In this post I will be implementing a simple system that will monitor the AI’s actions and adjust the reward accordingly, this is similar to feature extraction. The main goal of this is to stop the AI from standing still for too long and remove points if it does so. This is intended to train the AI and stop it from using the design flaw and get stuck in a local maxima. I will then be looking over the graphs from this and previous results and fixing the parameters to those set values. Finally, I will add more polish to the AI by replacing its step measuring system with a reward measuring system instead to ensue that the AI saves the best of its training data.
Introduction
After talking to one of my lecturers, he suggested that I find a way to include a system that stops the AI from performing specific behviours by adjusting its reward. For example, the most consistent problem with the AI is that it will stand still for too long at the corners of the environment, resulting in taking advantage of the game’s design flaw, this is because it believes that is the more efficient strategy. Looking over performance techniques for DQN, I have decided to use a feature extraction like system to monitor every action the agent performs. For instance, if it is standing still for too many steps in the environment it will lose points. This is intended to encourage the AI to keep moving in hope of it playing the game more naturally and not using the design flaw.
Feature extraction and reward adjustment
As mentioned in the introduction I aim to create a system that is similar to feature extraction. Feature extraction works by reducing the number of features in a given AI system by taking existing ones and replacing them with new features (Ippolito 2019). While I won’t be adjusting or creating features, I will be monitoring current features and telling the AI to use or ignore current techniques to ensure that it will not get stuck in a local maxima.
The system worked as I could access the current action the AI was performing, however the reward system did not work. Further inspection of my research revealed that the DQN example my research was using, was a custom DQN class and not Stable Baselines3’s DQN class, meaning the reward for the AI’s current state and action could not be adjusted (Sachin 2019). Going with the alternative part of the plan I did get feature extraction to work with the fitness function in a different way. I included a disqualifier variable that would increase by one if the agent was standing still for more than a specified amount of steps. If the individual had a smaller disqualifier than the other one then it would be picked. Additionally, when saving data it would check if the disqualifier value is smaller than 1200, as testing has shown that it is usually the smallest number. Below are screenshots of the code when being applied as well a flowchart of how it works.



Results of training for 3 generation
After 3 generations the AI was able to move around the environment without using the design flaw and play like a normal player. However, it did walk into obstacles at times causing it to lose the game, while at other times it could avoid the obstacles very well. The AI making the mistake of hitting obstacles that should be easy to avoid might be the result of a small amount of available training data. However, this problem will likely be taken care of by training the AI further and seeing what happens. Below is the video and graphs of the results.



Fixing parameters and results of training for 100 episodes
Based on collected training data I will fix the parameters to the set values to ensure that their performance is consistent. While training the AI, I intend it to still use its step checker and feature extraction algorithms so that it will only save its best performances. I will then be training the AI for 100 episodes to see if this will improve its performance. Below in fig 7 is the fixed parameters being used for the AI.

▶ [DATA LISTING]
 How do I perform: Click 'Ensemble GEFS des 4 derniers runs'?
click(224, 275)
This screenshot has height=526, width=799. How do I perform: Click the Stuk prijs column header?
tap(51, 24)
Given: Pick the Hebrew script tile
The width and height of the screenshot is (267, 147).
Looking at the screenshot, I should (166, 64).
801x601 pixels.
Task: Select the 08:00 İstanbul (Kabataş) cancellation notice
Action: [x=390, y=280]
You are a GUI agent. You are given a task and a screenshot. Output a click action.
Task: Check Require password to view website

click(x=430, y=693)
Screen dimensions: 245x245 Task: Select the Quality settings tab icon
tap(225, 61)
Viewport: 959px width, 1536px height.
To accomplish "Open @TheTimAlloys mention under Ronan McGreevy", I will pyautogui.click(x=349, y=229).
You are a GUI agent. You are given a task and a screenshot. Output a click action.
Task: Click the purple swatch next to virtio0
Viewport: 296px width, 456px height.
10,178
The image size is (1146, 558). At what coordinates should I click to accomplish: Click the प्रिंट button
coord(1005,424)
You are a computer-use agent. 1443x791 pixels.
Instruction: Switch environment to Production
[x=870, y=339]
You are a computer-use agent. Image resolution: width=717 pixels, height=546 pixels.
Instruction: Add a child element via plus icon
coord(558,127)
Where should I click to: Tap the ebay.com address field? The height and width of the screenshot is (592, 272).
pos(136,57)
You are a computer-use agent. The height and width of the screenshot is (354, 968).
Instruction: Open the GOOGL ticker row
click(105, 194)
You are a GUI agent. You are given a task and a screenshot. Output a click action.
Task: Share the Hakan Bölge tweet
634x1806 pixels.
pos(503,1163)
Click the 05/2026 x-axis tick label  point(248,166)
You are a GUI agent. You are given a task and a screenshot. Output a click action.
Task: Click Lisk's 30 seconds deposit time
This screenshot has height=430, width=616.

▶ [TO-DO LIST]
1. In the AI training post, what makes the disqualifier variable go up by one?
2. Print the part of the AI training post between "Results of training for 3" and "of the results.", inclusive.
3. Carry on the AI training post from the point where it stops.
The records are separate material and have no connection to the AI training post.

▶ [WRITTEN RESPONSES]
1. It goes up by one whenever the agent stands still for more than a specified number of steps.

2.
Results of training for 3 generation
After 3 generations the AI was able to move around the environment without using the design flaw and play like a normal player. However, it did walk into obstacles at times causing it to lose the game, while at other times it could avoid the obstacles very well. The AI making the mistake of hitting obstacles that should be easy to avoid might be the result of a small amount of available training data. However, this problem will likely be taken care of by training the AI further and seeing what happens. Below is the video and graphs of the results.

3.
I chose these parameters because from previous results the AI works best with a learning rate between 0 and 0.5 and with a discount factor that is between 0.5 and 1. Looking further into the previous results from parameter optimisation I have chosen a step total of 10,000, a learning rate of 0.01 and a discount factor of 0.5. This has led to good results and was the reason it got a score of over 1000 in the past. However, this was at the risk of the AI using of the design flaw.
After training the AI for 100 episodes, it seems that the AI switches between two behaviours similar to previous versions of the AI, these are: explore at cost of the score and be efficient and get a good score at the cost of exploration. For example, The AI will explore the environment and get a good score between 400 to 650. After playing the environment a few times (mainly five) the AI will switch and begin to be very efficient and use the design flaw in the game. Additionally, the AI seems to perform best when there is not a lot of obstacles in the way and will be able to avoid and collect points with a small margin of error. Below in fig 8 is an example of the AI switching between behaviours mid playthrough.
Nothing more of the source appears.